Sayfa Metni:
* * * * * * *
Yazar A. Taner Özdeş: “Necmettin, Filiz ve Mehmet, yolunuz açık olsun. Başarının bir tesadüf olmadığını gösterdiniz. Beni de onurlandırdınız. Sizlerle gurur duydum. Umarım bu yazıyı okuyan birçok genç de bu yazıdan ilham alarak, cesaretle hayallerinin peşinden koşacaklardır.”
Satış, Yönetim Performans ve Yaşam Koçluğu konusunda bireylere ve kurumlara koçluk hizmeti veren, ‘Satışın 10 Altın Kuralı’ ve ’50 Yaş Gözüyle’ adlı kitapların Yazarı A. Taner Özdeş, iki günlük bir program kapsamında ziyaret ettiği Antakya’da bir araya geldiği 3 isim için bir yazı kaleme aldı. Kitabını okuyan ve yaşama kattıkları ile farklılık yaratan Antakya’lı 3 genç; Necmettin Alkan, Filiz Erol ve Alperen Mehmet Yetek ile sohbetlerini bir yazı ile okuyucuları ile paylaşan Özdeş, “İnsanlar doğuştan eşittirler, ama bunu sonuna kadar sürdüremezler” derken, hayata dair seçimlerin çok önemli olduğunun altını çizdi.
“Satışlarınızı Nasıl İkiye Katlarsınız” ve “Limit Sizsiniz – İçinizde Gücü Keşfedin” kurslarını vermeye devam eden A. Taner Özdeş, Antakya’lı 3 gencin kendi hayatları adına yarattığı başarı ve kariyer yolu noktasında konuşurken, “Şans, bir uğraşın eseridir. Pratikte iyi ve kötü şans, eş anlamlıdır. Sadece iyi ve kötü seçimler önemlidir” dedi ve şöyle devam etti:
“Bu hafta sonu Antakya’ya kısa bir tatil için gittim. İyi ki de gitmişim. Bu kadar kısa sürede hayatlarına dokunduğum üç değerli insan ile tanışma imkânım oldu.
* * * * * * *
Kaynak Veriler:
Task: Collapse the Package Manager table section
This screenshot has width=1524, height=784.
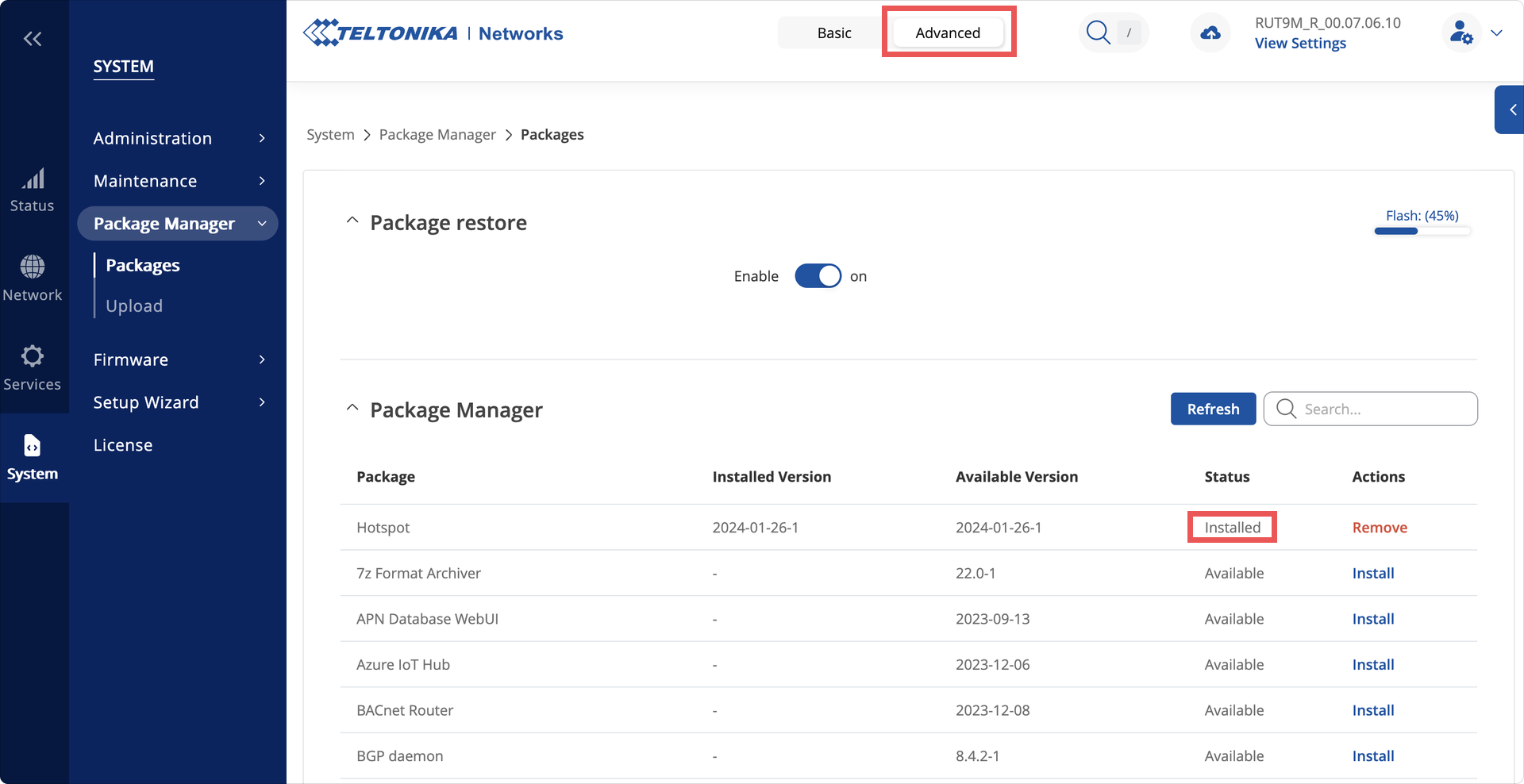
* * * * * * *
Görev Tanımı:
Sayfa metninde “Yazar A. Taner” sözcüklerinin geçtiği yerden başlayıp “olduğunun altını çizdi.” sözcüklerinden sonra biten bölümü hiç değiştirmeden kopyalayın.

Alıştırma Sonucu:
Yazar A. Taner Özdeş: “Necmettin, Filiz ve Mehmet, yolunuz açık olsun. Başarının bir tesadüf olmadığını gösterdiniz. Beni de onurlandırdınız. Sizlerle gurur duydum. Umarım bu yazıyı okuyan birçok genç de bu yazıdan ilham alarak, cesaretle hayallerinin peşinden koşacaklardır.”
Satış, Yönetim Performans ve Yaşam Koçluğu konusunda bireylere ve kurumlara koçluk hizmeti veren, ‘Satışın 10 Altın Kuralı’ ve ’50 Yaş Gözüyle’ adlı kitapların Yazarı A. Taner Özdeş, iki günlük bir program kapsamında ziyaret ettiği Antakya’da bir araya geldiği 3 isim için bir yazı kaleme aldı. Kitabını okuyan ve yaşama kattıkları ile farklılık yaratan Antakya’lı 3 genç; Necmettin Alkan, Filiz Erol ve Alperen Mehmet Yetek ile sohbetlerini bir yazı ile okuyucuları ile paylaşan Özdeş, “İnsanlar doğuştan eşittirler, ama bunu sonuna kadar sürdüremezler” derken, hayata dair seçimlerin çok önemli olduğunun altını çizdi.